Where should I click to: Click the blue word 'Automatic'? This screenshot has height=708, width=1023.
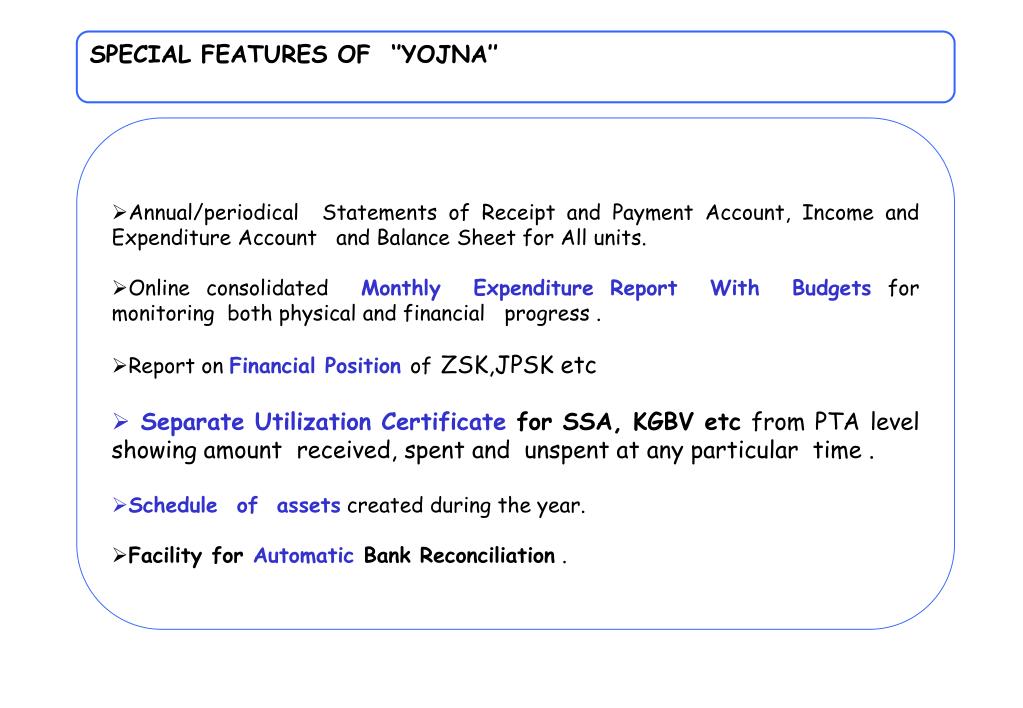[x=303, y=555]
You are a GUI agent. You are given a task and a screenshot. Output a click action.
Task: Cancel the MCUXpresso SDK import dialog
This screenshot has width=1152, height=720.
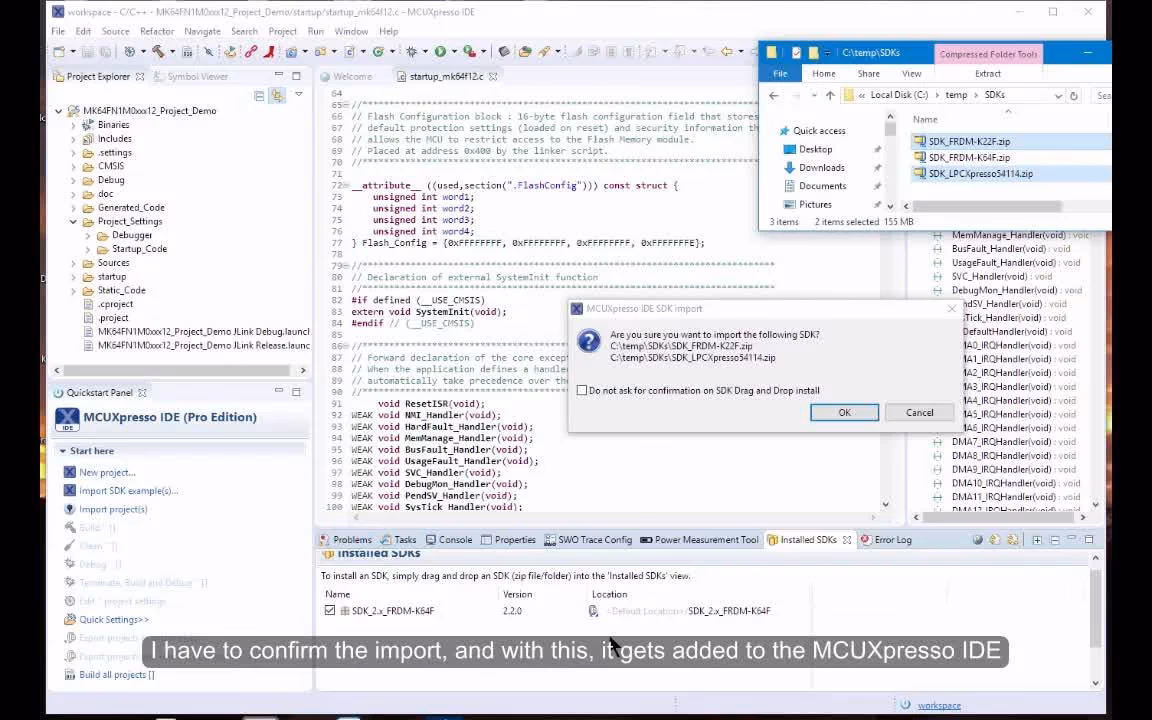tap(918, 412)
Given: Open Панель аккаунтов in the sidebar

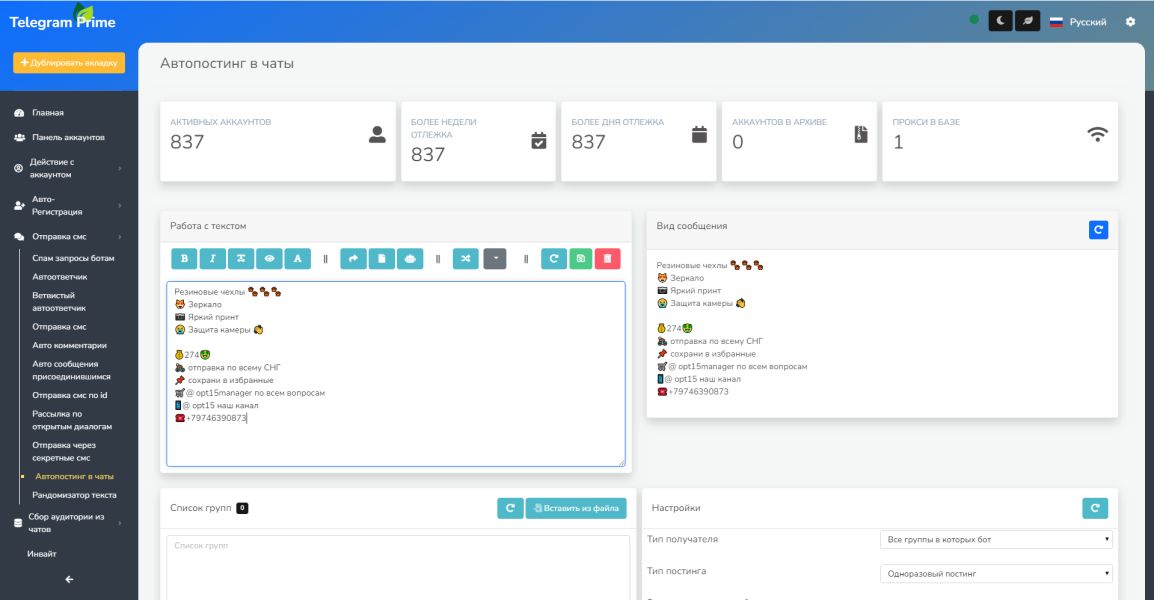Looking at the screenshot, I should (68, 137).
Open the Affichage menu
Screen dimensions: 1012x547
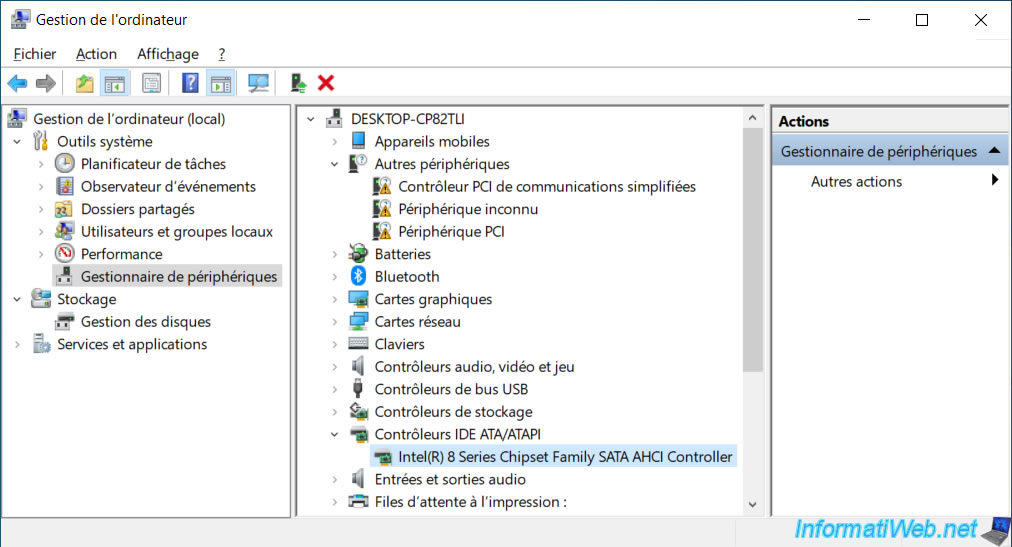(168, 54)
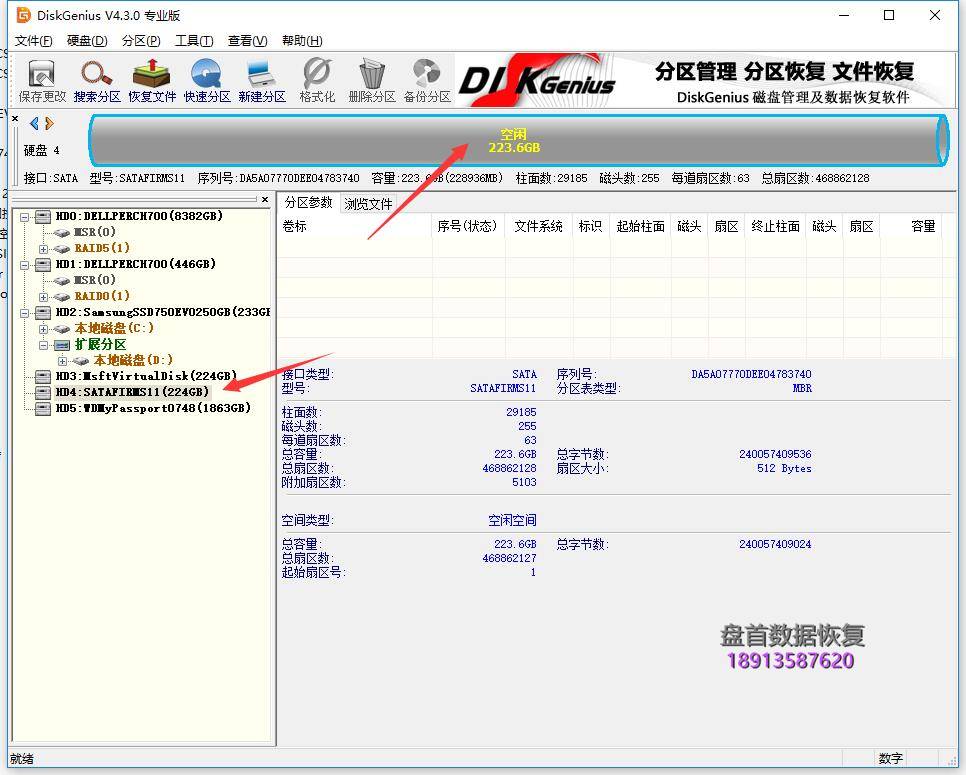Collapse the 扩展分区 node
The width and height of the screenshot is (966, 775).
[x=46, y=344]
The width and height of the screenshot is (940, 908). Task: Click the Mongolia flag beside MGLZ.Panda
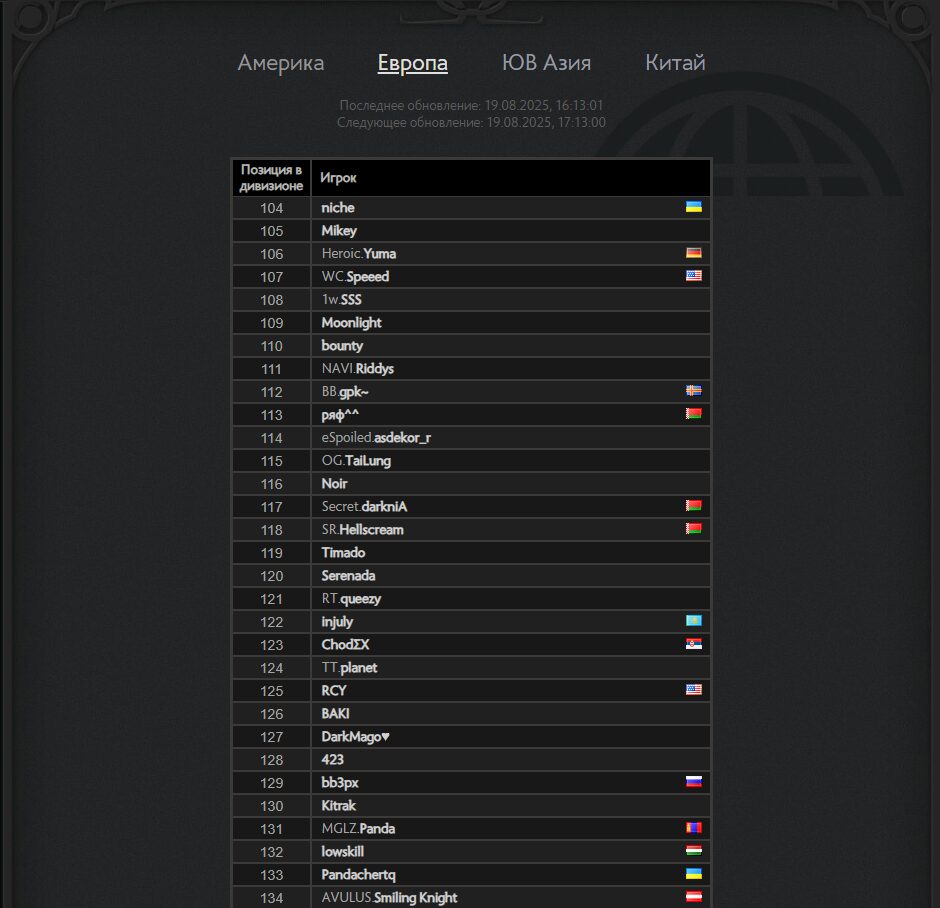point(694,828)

....................

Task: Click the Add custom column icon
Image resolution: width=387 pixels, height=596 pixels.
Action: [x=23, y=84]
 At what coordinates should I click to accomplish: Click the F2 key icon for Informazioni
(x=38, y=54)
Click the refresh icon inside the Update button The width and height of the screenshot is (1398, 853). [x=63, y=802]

....................

Your assignment
The output should be exactly the lines above from the line containing "At what coordinates" to the line containing "Click the refresh", inclusive, with no other lines.

Output
 At what coordinates should I click to accomplish: Click the F2 key icon for Informazioni
(x=38, y=54)
Click the refresh icon inside the Update button The width and height of the screenshot is (1398, 853). [x=63, y=802]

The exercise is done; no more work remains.